### EXTRACTED TEXT
# Directv iphone app will not let me register my iphone for GenieGo



## mrfatboy (Jan 21, 2007)

I have both the Directv app and GenieGo app on my iphone. The GenieGo app sees my network and I am able to download shows to my iphone.

The GenieGo app now has a title page that says it has been integrated into the Directv App. When I try to register my iphone in the Directv app to be able to see my saved shows on the GenieGo I get an EXTERNAL PROCESSING ERROR: Reason Invalid Request: 902. Invalid ID or Password.

My credentials are correct. Is GenieGo fully integrated in the Directv app? Is it buggy? Any fixes?

Thanks


----------



## murf52 (Oct 9, 2015)

I was able to register both my iPhone and an Android tablet. Haven't seen any bugs, but a couple annoying behaviors. When I registered my Android, it acted like it was a new device, so I removed my previous (GenieGo) device. Now I could no longer get access to my previous content. Fortunately, I hadn't removed it from my DVR, so no loss.

### REQUIREMENTS
In the GenieGo forum thread, what error does mrfatboy get when trying to register the iPhone in the Directv app?

### ENTRIES PROVIDED

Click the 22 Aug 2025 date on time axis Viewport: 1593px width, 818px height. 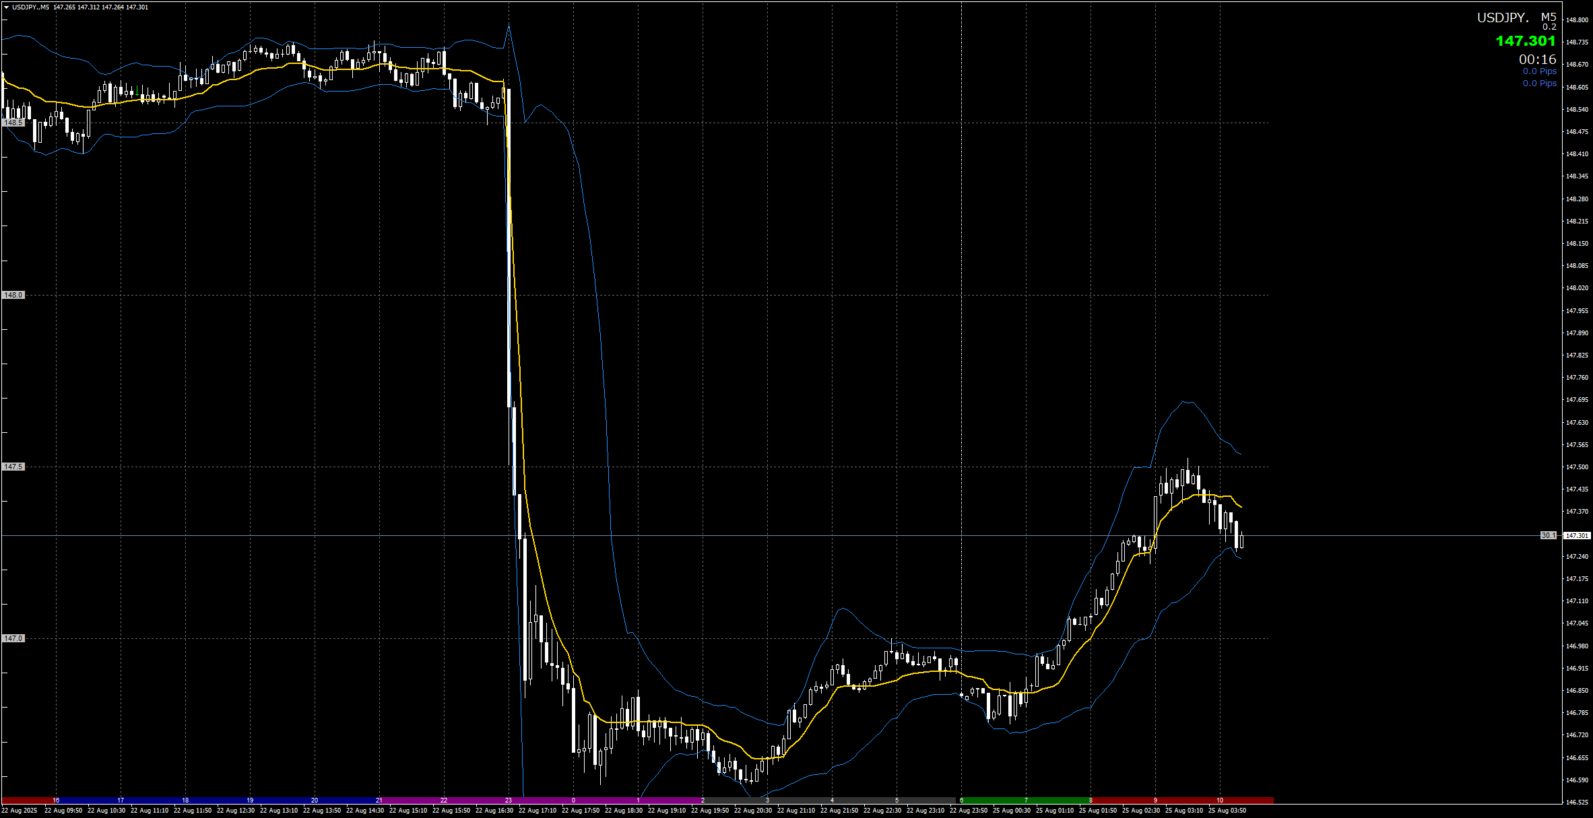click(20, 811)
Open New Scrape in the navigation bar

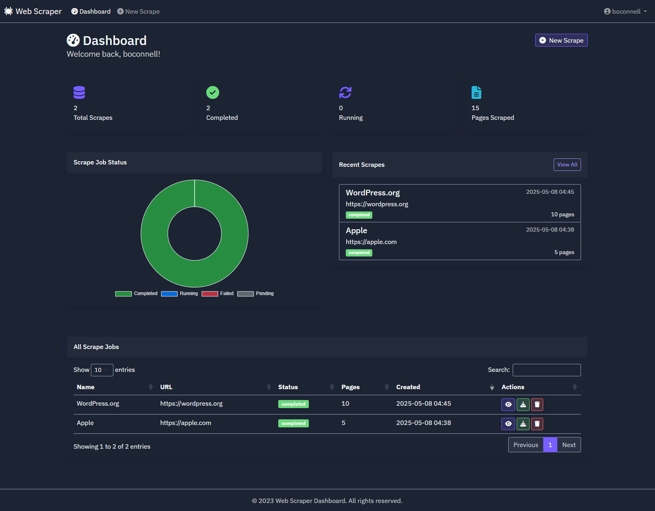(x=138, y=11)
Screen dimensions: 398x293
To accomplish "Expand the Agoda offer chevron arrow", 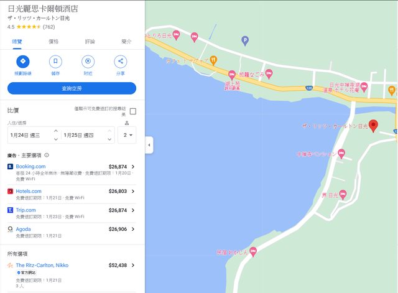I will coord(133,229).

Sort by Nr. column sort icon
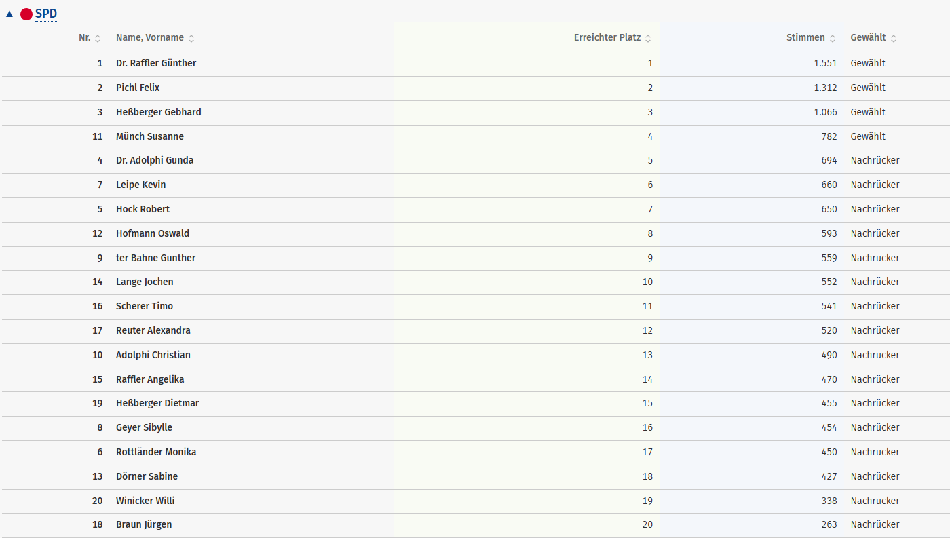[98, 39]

* * *

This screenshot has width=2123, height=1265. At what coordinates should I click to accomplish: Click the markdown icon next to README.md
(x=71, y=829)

--

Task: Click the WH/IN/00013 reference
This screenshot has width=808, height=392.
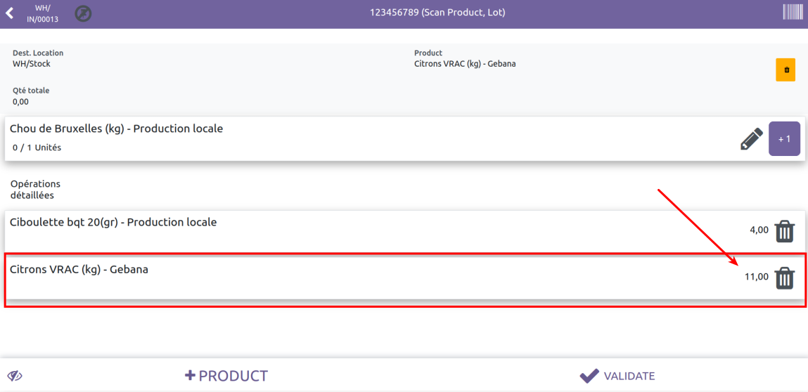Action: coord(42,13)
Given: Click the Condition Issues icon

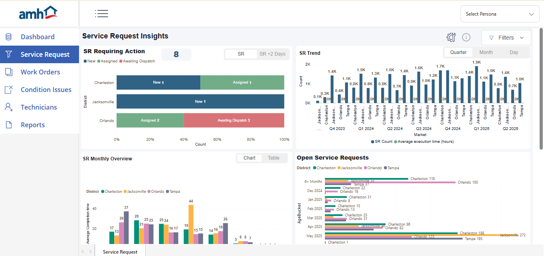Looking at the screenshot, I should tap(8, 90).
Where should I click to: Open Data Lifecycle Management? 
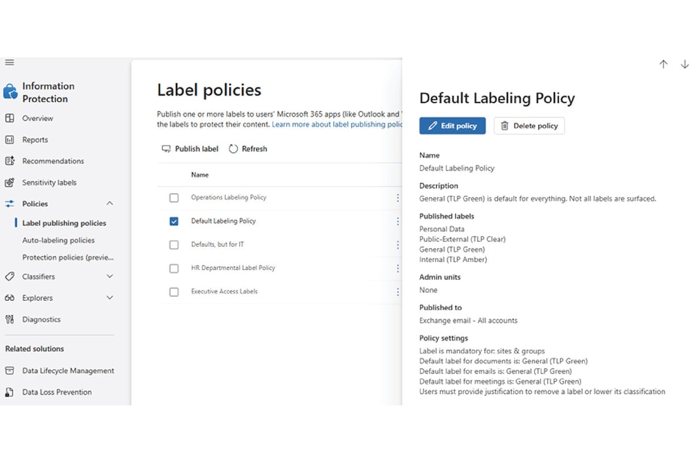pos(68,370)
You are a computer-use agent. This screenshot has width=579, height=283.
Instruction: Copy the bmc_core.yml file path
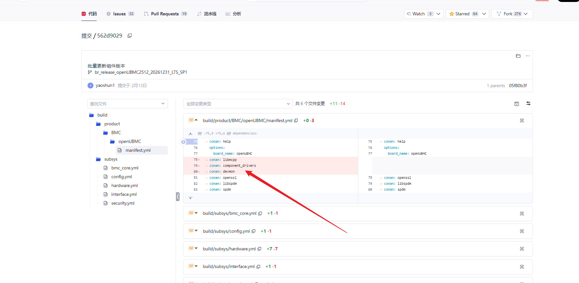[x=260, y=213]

### WRITTEN RESPONSE
EXTERNAL PROCESSING ERROR: Reason Invalid Request: 902. Invalid ID or Password.